**Work to be completed**
Write out the whole commentary on the Trump campaign suspending its TV ads, word for word.

**Extracted text**
But How Could This Be --- Trump Campaign Suspends All TV Ads

Donald Trump has never been anything close to a good manager, with a few limited exceptions having to do with how he purports to have become a billionaire — but most of that saga is best characterized by his being the biggest, baddest bully ever in the annals of New York real estate.

 

And we once again commend our readers to Michael D’Antonio’s biography of Trump, published in 2015, Never Enough: Donald Trump and the Pursuit of Success. There, D’Antonio details how, through chicanery, manipulation, deception, and outright corruption, he amassed his fortune — which was all he was interested in — what Washington Irving famously referred to in 1837 as “The Almighty Dollar."

 

And, by the way, just exactly how did our Narcissist-in-Chief transform himself into a bizarre version of a politician running, in 2016, what some commentators refer to as a populist campaign — since we always thought that populism refers to an ideology which presents “the people” as a morally good force and contrasts them against “the elite” in the “establishment” — with the “establishment” often portrayed as corrupt. 

 

Especially when, as Bernie Sanders said during this presidential election season, Trump is not only the most dangerous man to sit in the Oval Office, but also the most corrupt.

 

But back to Trump’s managerial disabilities: seems like there are more Acting Secretaries of Cabinet-level Departments than Secretaries who have been confirmed by Mitch McConnell’s Senate. Ditto with people working at high-level positions in his White House.

 

In other words, Trump is totally toxic.

 

Only a few days ago, Trump, at the instance of Son-in-Law-in-Chief Jared Kushner, dumped his campaign manager, Brad Parscale, in favor of Bill Stepien, who has just suspended all televised advertising while Trump flounders around, paying no discernable attention to The CoronaVirus, and instead proclaiming himself as the LawnOrder Candidate, and showing up for rallies and briefings where there is no social distancing and no wearing of masks — as CNN’s Jim Sciuto cogently showed us this evening.

**Data provided**

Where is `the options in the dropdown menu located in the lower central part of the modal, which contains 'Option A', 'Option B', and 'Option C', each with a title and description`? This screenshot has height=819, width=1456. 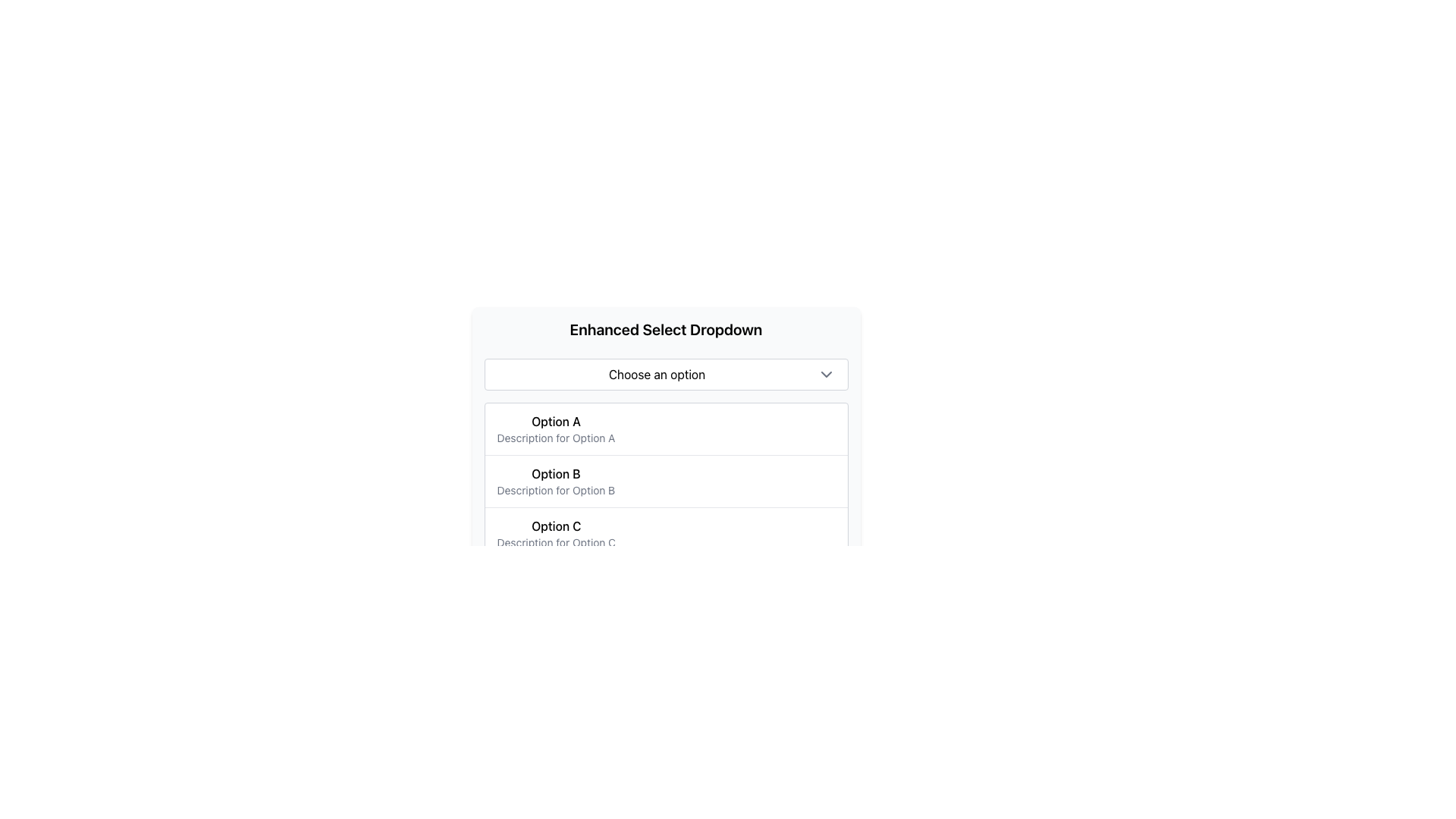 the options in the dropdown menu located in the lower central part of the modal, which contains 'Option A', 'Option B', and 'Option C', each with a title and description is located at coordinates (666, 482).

* * *

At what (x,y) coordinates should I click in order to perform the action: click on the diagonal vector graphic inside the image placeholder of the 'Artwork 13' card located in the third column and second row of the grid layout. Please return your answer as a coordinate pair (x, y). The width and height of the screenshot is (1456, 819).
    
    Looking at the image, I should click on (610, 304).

* * *

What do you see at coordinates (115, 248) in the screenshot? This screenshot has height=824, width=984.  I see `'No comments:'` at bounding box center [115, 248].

**Solution to this exercise**
But How Could This Be --- Trump Campaign Suspends All TV Ads

Donald Trump has never been anything close to a good manager, with a few limited exceptions having to do with how he purports to have become a billionaire — but most of that saga is best characterized by his being the biggest, baddest bully ever in the annals of New York real estate.

 

And we once again commend our readers to Michael D’Antonio’s biography of Trump, published in 2015, Never Enough: Donald Trump and the Pursuit of Success. There, D’Antonio details how, through chicanery, manipulation, deception, and outright corruption, he amassed his fortune — which was all he was interested in — what Washington Irving famously referred to in 1837 as “The Almighty Dollar."

 

And, by the way, just exactly how did our Narcissist-in-Chief transform himself into a bizarre version of a politician running, in 2016, what some commentators refer to as a populist campaign — since we always thought that populism refers to an ideology which presents “the people” as a morally good force and contrasts them against “the elite” in the “establishment” — with the “establishment” often portrayed as corrupt. 

 

Especially when, as Bernie Sanders said during this presidential election season, Trump is not only the most dangerous man to sit in the Oval Office, but also the most corrupt.

 

But back to Trump’s managerial disabilities: seems like there are more Acting Secretaries of Cabinet-level Departments than Secretaries who have been confirmed by Mitch McConnell’s Senate. Ditto with people working at high-level positions in his White House.

 

In other words, Trump is totally toxic.

 

Only a few days ago, Trump, at the instance of Son-in-Law-in-Chief Jared Kushner, dumped his campaign manager, Brad Parscale, in favor of Bill Stepien, who has just suspended all televised advertising while Trump flounders around, paying no discernable attention to The CoronaVirus, and instead proclaiming himself as the LawnOrder Candidate, and showing up for rallies and briefings where there is no social distancing and no wearing of masks — as CNN’s Jim Sciuto cogently showed us this evening.